Re: Apologies to Wade

Jules Goldberg x2152 ( goldberg@eng.adaptec.com )
Tue, 1 Oct 96 14:53:39 PDT

Reed,
Thank you for the reply. to my letter. Which was:

>Reed,
>I have some ideas about improvising that I would like to present to the
>group to get thier replys. The ideas could be some what negative. Do you
censor
>negativity? I have sent some things in before and I don't think that you
>published them because they were not included in your daily e-mail that I
get.
>If you reply positively to this letter, I will send my ideas to you hoping
>that I will get replys from the rest of the people. Negative replys will help
>me and will be gladly read along with any positive ones.

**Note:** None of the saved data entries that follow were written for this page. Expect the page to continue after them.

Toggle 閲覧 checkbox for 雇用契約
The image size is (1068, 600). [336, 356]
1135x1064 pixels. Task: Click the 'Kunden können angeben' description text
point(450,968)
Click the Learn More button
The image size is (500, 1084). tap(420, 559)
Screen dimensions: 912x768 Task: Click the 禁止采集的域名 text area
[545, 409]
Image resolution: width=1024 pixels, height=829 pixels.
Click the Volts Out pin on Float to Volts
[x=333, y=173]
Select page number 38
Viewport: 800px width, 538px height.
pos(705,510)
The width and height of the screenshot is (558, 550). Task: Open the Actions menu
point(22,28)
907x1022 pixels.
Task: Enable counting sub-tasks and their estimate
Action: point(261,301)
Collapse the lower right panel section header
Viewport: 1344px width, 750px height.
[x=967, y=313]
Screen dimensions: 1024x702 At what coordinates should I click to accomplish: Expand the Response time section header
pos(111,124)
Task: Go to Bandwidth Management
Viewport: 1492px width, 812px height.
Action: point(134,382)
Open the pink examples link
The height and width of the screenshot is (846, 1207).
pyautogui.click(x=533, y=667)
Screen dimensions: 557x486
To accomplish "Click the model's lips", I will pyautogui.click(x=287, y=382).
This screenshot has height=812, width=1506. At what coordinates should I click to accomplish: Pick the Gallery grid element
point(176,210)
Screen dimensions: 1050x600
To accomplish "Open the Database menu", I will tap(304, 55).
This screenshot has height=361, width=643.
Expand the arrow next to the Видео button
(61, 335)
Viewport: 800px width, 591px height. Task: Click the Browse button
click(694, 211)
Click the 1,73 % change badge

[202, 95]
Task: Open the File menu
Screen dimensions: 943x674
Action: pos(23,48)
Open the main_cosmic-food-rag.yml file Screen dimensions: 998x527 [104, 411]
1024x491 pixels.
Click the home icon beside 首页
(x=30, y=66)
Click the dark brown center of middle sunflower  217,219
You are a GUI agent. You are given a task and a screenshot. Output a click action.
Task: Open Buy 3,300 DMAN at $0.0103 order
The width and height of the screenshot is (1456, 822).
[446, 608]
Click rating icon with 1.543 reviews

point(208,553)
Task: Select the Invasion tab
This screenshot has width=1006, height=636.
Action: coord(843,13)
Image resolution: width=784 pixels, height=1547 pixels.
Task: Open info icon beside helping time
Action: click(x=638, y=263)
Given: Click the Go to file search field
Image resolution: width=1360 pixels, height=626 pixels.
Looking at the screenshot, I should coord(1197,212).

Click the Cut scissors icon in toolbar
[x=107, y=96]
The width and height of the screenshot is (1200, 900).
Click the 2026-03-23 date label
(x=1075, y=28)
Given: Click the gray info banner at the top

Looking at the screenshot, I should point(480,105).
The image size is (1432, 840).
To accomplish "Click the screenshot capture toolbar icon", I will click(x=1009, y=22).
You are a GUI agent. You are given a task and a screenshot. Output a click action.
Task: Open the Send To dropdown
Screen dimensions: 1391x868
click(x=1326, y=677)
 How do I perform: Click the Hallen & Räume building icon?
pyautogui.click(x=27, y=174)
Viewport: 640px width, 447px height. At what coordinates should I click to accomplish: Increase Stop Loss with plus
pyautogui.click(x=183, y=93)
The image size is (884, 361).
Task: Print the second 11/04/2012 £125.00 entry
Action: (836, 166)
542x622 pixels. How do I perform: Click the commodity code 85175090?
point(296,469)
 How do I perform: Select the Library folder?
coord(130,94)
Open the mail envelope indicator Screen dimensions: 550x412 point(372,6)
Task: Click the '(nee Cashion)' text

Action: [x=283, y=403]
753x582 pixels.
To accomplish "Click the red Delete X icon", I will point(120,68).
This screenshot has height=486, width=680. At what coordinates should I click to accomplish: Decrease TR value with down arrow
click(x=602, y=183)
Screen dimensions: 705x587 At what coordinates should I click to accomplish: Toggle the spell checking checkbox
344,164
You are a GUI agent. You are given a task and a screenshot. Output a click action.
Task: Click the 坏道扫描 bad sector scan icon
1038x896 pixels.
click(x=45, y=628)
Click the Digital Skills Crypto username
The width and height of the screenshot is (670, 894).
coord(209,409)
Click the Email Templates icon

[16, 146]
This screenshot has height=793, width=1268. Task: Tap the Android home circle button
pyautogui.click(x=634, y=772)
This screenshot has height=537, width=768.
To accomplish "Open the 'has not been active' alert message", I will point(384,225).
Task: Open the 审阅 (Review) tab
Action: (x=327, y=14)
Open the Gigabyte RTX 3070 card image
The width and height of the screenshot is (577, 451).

I believe that there is no such thing as a boring harmonicly correct solo of
scales. I believe that it sould be called "pleasantly adequate". A boring solo
is "happy Birthday" played in the key of E major over the correct harmony in C
major that goes on for ~3mins.

Benny Goodman essentially played harmonically correct bugle calls in his solos.
However, his phrasing and mastery of the clarinet made him immortal. Dixieland
clarinet players essentially do the same thing and they sound good to me.
Coleman Hawkins made evrey change. His solo on "BODY and SOUL" is essentially
arpeggios sprinked with parts of the melody. Don't knock it. Many of Coltrane's
solos were repeating a minor triad over and over again. Others such as "Giant
Steps" were serious change running.

My point is that blind change running and complicated harmonially correct
scale running is the beginning of great playing. However, if you don't try
to express some feeling using the correct changes, people will be turned off
after a few listens.

A jazz soloist has various tools at his disposal:

1)Scales
2)Arpeggios
3)Playing completely wrong notes
4)Staying on the chord extensions
5)Playing ~70% correctly while sticking in short wrong note passages on
purpose.

A good soloist is in charge of wht he is doing so he play his various things at
will.

I have been trying to play by ear recently and I wind up recognising certain
chord progressions as if I am hearing words in a conversation. I still ned to
relate the sound of the chord to its basic spelling with extensions all played
in the same octave. How do "ear players" do it?

I have found that 10 notes can go over a dominant 7 chord and all you need to
do is avoid the maj7 and the 4'th. (the 3'rd if you are playing over an 11'th
or sus 4 chord.) In discussions, it was pointed out (probably by reed) that
chords such as Ab9, Cm7b5, and Ebm6 have essentially the same improvising
note choice. That is a good thing to keep in one's mind. Other similarities
were also pointed out.

Many letters have been submitted reharmonizing tunes. It would be nice if
when this is done:

1)A chart is written to solo over.

If only the keyboard player knows what is going on, then all you have is grief,
wrong notes, a lot of face saving and some people being cut out of gigs.
Since jazz is very competitive, that can be the only result.

2)The rewritten product does not clash with the melody.
3)The rewritten product can be played over by all soloists in the group
without too much grief.

I also believe that a great solo can be played over "shlocky", "uninteresting"
chords. "my shining hour" on the Coltrane Jazz album is a really good example.
If we have no choice, many times it is easier to use "bad" fakebook changes
than to rewrite the tune extemporaneously.

I am looking forward to the group's response.